Strach

 Dzień  Dobry dziś co nieco o strachu.
 Proszę się jednak nie bać tylko uważnie czytać.

Jakiś czas temu przeglądając media społecznościowe. Trafiłam na wpis o tym jakoby zdrowa część społeczeństwa się nas niepełnosprawnych bała. Wpis mówił też o tym, że to my musimy pokazywać, że nie trzeba się nas bać.

Nie neguje tego, tak faktycznie jest. Wiem z własnego doświadczenia, że my też boimy się tej zdrowej części społeczeństwa.

Tak przyznaje się ja również się bałam. Boje się do dziś kiedy mam poznać kogoś nowego, wejść w nową grupę. Zrobić coś co będzie w jakimś stopniu oznaczało wyjście ze strefy komfortu.

Kolejny i nie ostatni raz wrócę do mojego pierwszego wyjazdu do Warszawy.

Bałam się bardzo.

Bałam się przed wszystkim odrzucenia z powodu wózka.

Bałam się litości.

Bałam się prosić o pomoc. (bałam się prosić o pomoc koleżankę. Proszenie o pomoc Pan, którego znam o z telewizora. Było dla mnie czymś wręcz kuriozalnym.)

Bałam się przyjmować pomocy. ( Czemu były dwa powody. Po pierwsze w domu tłumaczono mi że muszę być jak najbardziej samodzielna. Słuszne ale jak się okazuje czasem zgubne. Po drugie wydawało mi się, że ludzie udzielają mi pomocy, bo się nad mną litują. Nie mieściło mi się w głowie to, że ktoś pomaga mi, bo mnie lubi szanuje, bo po prostu chce mi sprawić przyjemność.)

▸ **Lista zadań**
1. Odpowiedz na pytania do tekstu o strachu:
(a) Kto według wpisu z mediów społecznościowych boi się osób niepełnosprawnych?
(b) Do którego wyjazdu autorka wraca w tekście?
(c) Czego autorka bała się przede wszystkim?
2. Wymień wszystkie obawy, które autorka tekstu o strachu podaje w osobnych zdaniach zaczynających się od słów „Bałam się”. Pomiń zdanie mówiące tylko o tym, jak bardzo się bała.

(Przechowywane wpisy)
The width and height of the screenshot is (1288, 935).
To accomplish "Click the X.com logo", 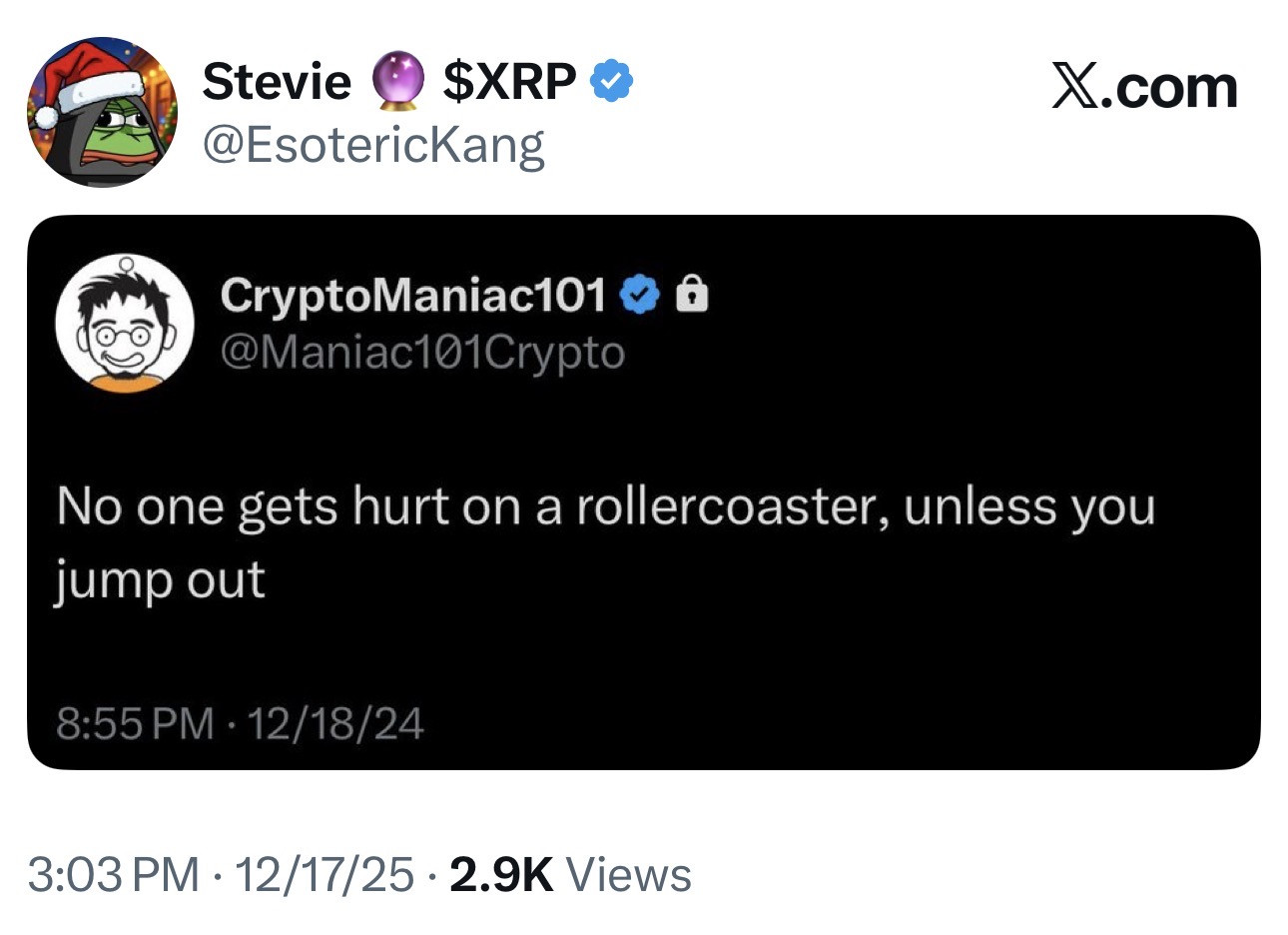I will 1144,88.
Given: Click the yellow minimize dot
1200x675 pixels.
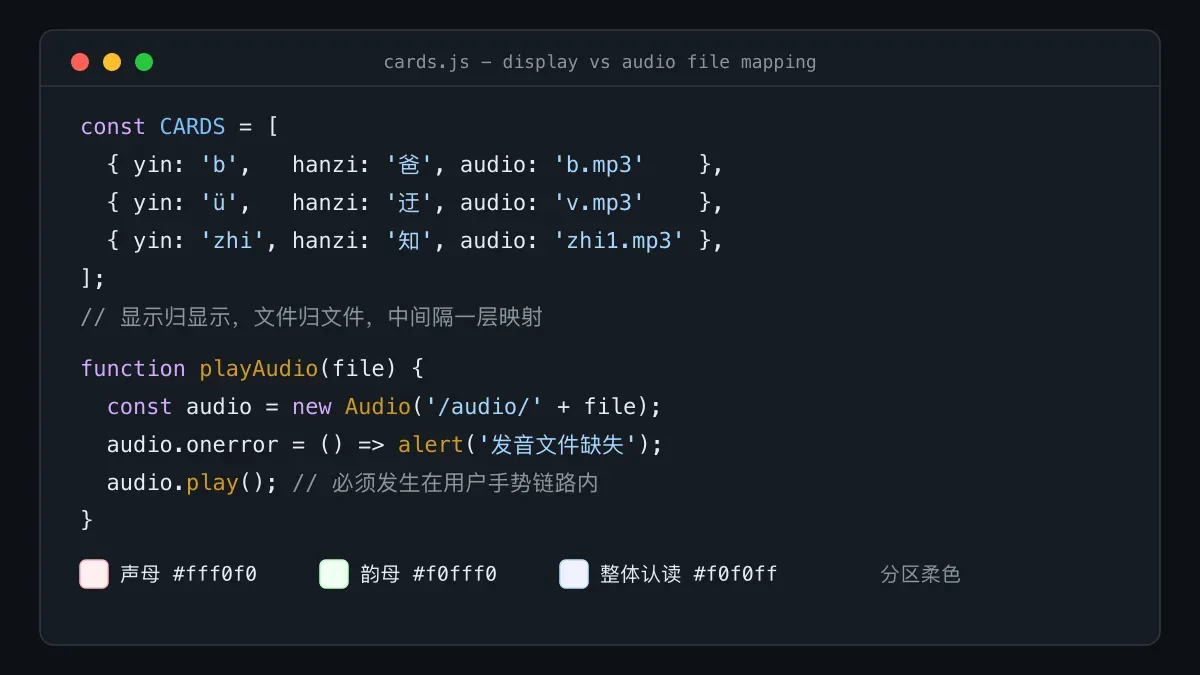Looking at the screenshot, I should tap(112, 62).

--

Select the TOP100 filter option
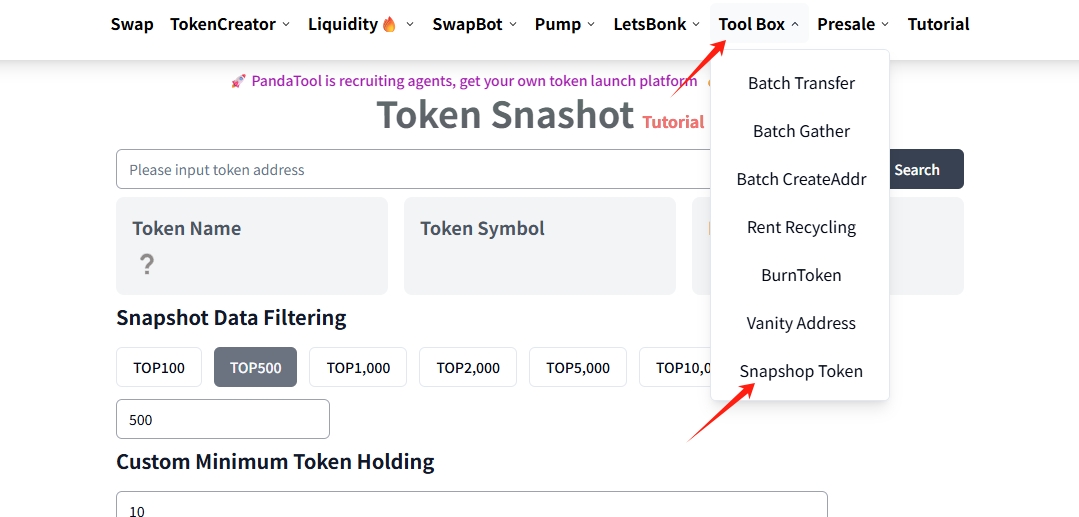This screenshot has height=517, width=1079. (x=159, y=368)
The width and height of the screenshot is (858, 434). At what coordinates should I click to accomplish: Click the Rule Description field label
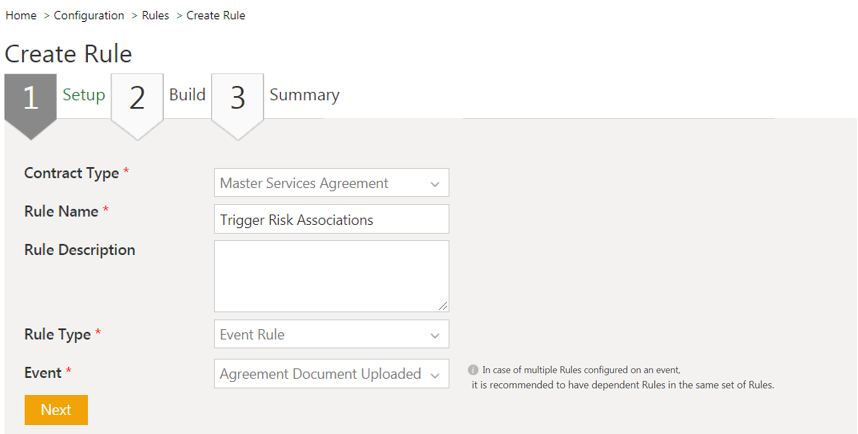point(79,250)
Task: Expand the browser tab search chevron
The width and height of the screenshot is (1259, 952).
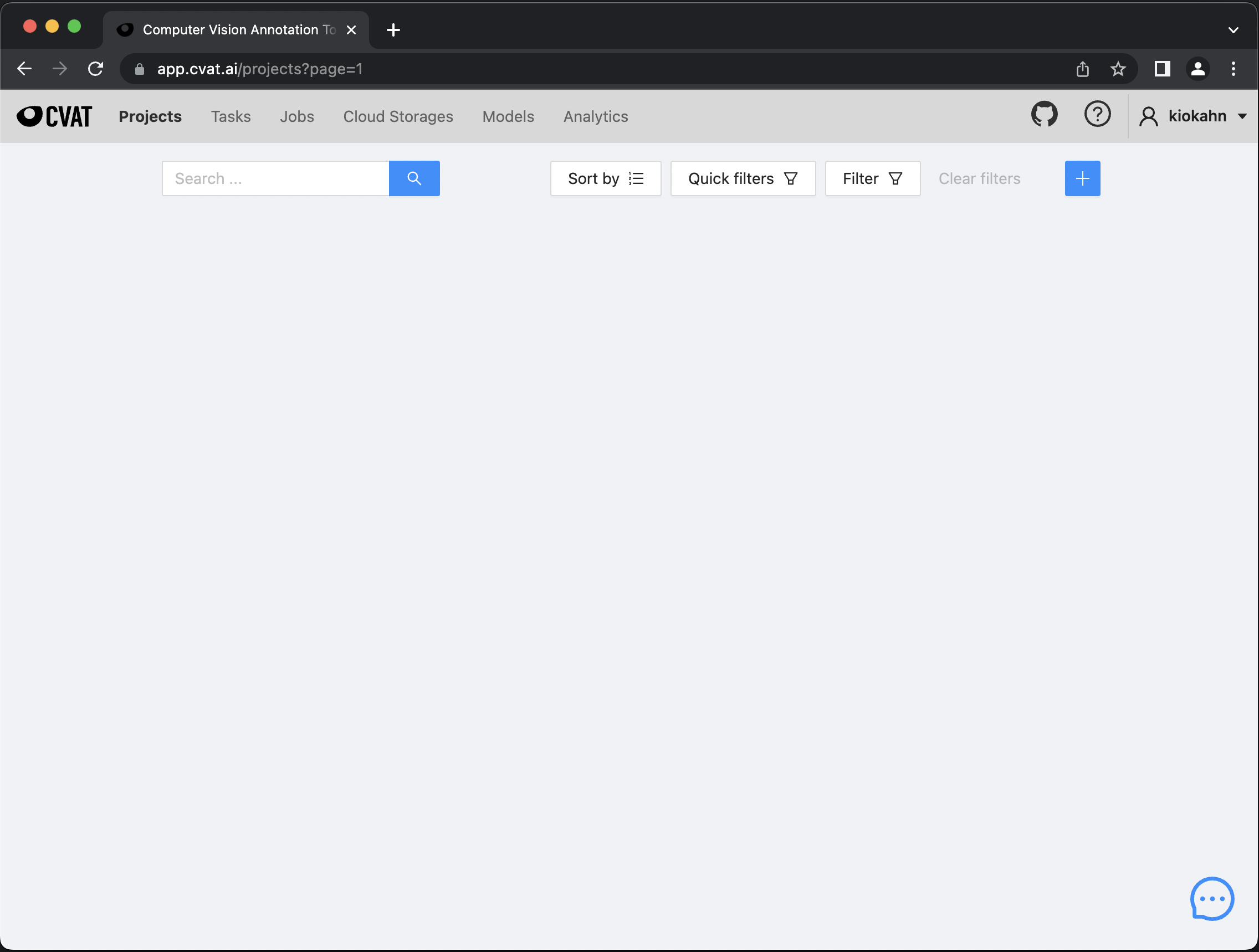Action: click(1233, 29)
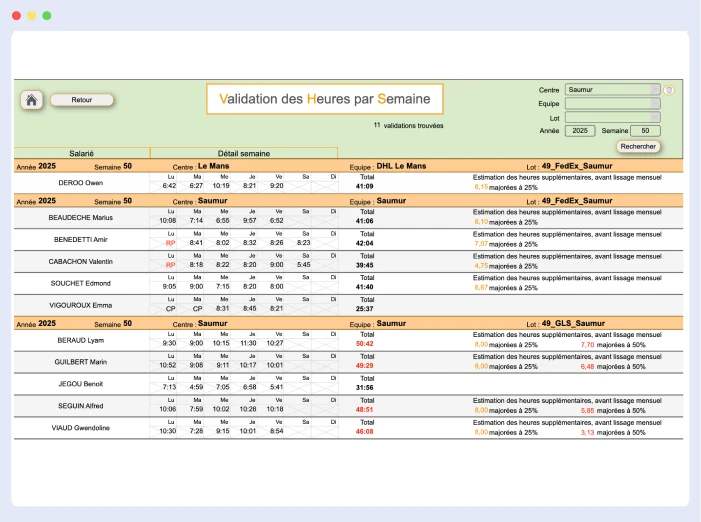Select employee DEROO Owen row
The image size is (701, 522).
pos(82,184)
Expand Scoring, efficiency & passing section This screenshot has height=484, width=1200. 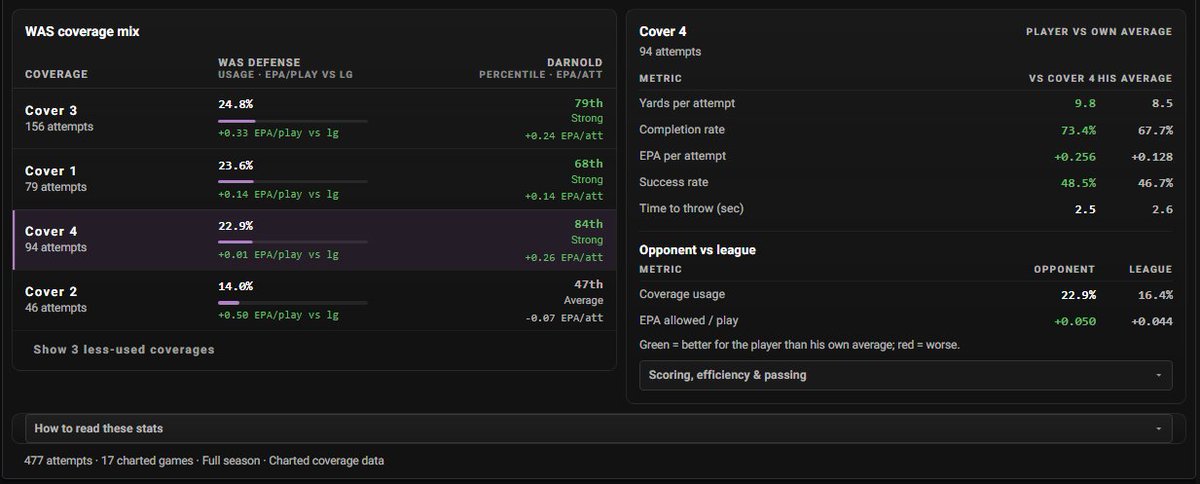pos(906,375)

▸ **Odpowiedzi do zadań**
1.
(a) Zdrowa część społeczeństwa.
(b) Do swojego pierwszego wyjazdu do Warszawy.
(c) Odrzucenia z powodu wózka.

2.
- odrzucenie z powodu wózka
- litość
- proszenie o pomoc
- przyjmowanie pomocy